Instructions to follow – Copy out the table of reserved IPv4 address blocks word for word, from start to finish.

Excerpted passage –
□ □ □

10.0.0.0/8 Private network Used for local communications
                                    within a private network.
100.64.0.0/10 Private network Shared address space[3] for
                                    communications between a service
                                    provider and its subscribers
                                    when using a carrier-grade NAT.
127.0.0.0/8 Host Used for loopback addresses to
                                    the local host.
169.254.0.0/16 Subnet Used for link-local addresses
                                    between two hosts on a single
                                    link when no IP address is
                                    otherwise specified, such as
                                    would have normally been
                                    retrieved from a DHCP server.
172.16.0.0/12 Private network Used for local communications
                                    within a private network.
192.0.0.0/24 Private network IETF Protocol Assignments.
192.0.2.0/24 Documentation Assigned as TEST-NET-1,
                                    documentation and examples.
192.88.99.0/24 Internet Reserved. Formerly used for
                                    IPv6 to IPv4 relay
192.168.0.0/16 Private network Used for local communications
                                    within a private network.
198.18.0.0/15 Private network Used for benchmark testing of
                                    inter-network communications
                                    between two separate subnets.

□ □ □

(Stored data entries)
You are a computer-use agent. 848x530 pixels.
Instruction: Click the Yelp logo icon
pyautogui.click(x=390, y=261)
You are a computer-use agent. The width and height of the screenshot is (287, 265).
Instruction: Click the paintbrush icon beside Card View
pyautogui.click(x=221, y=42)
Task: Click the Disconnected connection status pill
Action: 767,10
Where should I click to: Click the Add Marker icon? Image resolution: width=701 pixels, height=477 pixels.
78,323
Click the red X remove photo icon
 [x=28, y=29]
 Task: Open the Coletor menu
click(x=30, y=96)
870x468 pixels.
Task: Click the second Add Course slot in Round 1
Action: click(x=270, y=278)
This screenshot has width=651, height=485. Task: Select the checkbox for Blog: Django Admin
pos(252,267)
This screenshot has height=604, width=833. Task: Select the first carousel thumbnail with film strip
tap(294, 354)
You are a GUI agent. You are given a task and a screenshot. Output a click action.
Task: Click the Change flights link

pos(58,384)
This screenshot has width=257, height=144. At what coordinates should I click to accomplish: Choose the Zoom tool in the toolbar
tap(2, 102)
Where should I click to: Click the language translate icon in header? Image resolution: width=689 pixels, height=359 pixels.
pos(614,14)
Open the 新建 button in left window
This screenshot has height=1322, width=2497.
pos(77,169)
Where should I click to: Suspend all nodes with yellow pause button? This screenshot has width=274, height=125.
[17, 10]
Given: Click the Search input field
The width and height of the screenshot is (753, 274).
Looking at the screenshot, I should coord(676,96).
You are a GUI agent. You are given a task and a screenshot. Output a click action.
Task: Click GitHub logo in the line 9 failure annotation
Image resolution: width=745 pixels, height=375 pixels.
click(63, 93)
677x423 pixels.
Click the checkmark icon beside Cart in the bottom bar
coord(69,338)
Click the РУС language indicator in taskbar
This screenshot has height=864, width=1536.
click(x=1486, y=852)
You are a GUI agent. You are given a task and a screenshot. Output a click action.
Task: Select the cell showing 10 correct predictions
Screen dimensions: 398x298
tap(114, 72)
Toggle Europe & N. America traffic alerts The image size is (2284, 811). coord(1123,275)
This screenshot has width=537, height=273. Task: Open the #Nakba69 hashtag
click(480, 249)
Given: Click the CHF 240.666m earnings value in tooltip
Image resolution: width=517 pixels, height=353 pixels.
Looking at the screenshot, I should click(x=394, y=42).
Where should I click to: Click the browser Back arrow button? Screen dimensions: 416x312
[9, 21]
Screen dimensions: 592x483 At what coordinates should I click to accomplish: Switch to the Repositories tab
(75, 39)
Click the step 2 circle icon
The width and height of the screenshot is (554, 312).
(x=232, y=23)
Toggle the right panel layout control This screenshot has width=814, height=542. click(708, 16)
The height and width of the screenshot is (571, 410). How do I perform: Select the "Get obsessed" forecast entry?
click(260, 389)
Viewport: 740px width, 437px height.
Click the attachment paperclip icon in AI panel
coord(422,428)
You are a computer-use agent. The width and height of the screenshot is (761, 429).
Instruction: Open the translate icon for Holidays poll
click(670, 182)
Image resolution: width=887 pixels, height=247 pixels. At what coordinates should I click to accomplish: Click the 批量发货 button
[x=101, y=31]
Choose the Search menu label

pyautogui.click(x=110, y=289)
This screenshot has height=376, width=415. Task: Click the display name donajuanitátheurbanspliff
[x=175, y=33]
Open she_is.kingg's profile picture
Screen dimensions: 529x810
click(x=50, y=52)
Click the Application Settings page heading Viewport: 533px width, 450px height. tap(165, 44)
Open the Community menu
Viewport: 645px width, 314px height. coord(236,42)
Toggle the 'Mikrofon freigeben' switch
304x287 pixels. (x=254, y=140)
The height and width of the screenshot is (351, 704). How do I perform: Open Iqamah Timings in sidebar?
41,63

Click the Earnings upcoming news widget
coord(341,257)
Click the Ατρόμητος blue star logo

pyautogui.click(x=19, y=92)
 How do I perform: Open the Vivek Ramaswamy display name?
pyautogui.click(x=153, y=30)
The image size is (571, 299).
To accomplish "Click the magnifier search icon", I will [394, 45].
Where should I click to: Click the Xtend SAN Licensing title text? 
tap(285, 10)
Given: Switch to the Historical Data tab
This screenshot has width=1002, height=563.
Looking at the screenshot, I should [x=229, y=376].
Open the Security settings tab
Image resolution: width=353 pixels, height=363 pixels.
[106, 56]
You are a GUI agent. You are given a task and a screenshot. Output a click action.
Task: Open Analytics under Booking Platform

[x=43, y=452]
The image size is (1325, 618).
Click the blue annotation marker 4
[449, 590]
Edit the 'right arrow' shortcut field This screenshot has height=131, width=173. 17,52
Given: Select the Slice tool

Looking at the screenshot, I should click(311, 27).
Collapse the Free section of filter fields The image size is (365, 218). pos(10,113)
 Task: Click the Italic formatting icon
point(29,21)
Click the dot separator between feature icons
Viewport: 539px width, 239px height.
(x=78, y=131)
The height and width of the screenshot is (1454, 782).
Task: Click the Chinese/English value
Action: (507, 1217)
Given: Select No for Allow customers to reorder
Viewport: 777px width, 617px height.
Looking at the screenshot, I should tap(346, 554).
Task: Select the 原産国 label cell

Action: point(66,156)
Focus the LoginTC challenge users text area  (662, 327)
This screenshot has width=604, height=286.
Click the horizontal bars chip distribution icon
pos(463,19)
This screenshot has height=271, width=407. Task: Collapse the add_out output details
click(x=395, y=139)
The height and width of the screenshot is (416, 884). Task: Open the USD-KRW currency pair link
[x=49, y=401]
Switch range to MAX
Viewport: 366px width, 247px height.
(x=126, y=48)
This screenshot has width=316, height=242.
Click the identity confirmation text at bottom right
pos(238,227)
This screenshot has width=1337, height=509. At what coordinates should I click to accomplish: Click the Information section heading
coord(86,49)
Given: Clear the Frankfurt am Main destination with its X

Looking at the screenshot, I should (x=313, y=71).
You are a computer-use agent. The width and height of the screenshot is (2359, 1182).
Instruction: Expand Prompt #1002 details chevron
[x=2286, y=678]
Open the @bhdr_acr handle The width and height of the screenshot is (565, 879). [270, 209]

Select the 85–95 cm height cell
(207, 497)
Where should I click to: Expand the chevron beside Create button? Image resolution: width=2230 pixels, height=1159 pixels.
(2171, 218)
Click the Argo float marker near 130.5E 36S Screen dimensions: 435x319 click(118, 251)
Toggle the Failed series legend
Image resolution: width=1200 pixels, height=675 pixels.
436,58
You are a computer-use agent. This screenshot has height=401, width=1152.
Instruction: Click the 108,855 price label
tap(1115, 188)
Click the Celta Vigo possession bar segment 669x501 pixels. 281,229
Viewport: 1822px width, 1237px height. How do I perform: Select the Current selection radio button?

□ □ □

Output for this task –
10.0.0.0/8 Private network Used for local communications
                                    within a private network.
100.64.0.0/10 Private network Shared address space[3] for
                                    communications between a service
                                    provider and its subscribers
                                    when using a carrier-grade NAT.
127.0.0.0/8 Host Used for loopback addresses to
                                    the local host.
169.254.0.0/16 Subnet Used for link-local addresses
                                    between two hosts on a single
                                    link when no IP address is
                                    otherwise specified, such as
                                    would have normally been
                                    retrieved from a DHCP server.
172.16.0.0/12 Private network Used for local communications
                                    within a private network.
192.0.0.0/24 Private network IETF Protocol Assignments.
192.0.2.0/24 Documentation Assigned as TEST-NET-1,
                                    documentation and examples.
192.88.99.0/24 Internet Reserved. Formerly used for
                                    IPv6 to IPv4 relay
192.168.0.0/16 Private network Used for local communications
                                    within a private network.
198.18.0.0/15 Private network Used for benchmark testing of
                                    inter-network communications
                                    between two separate subnets.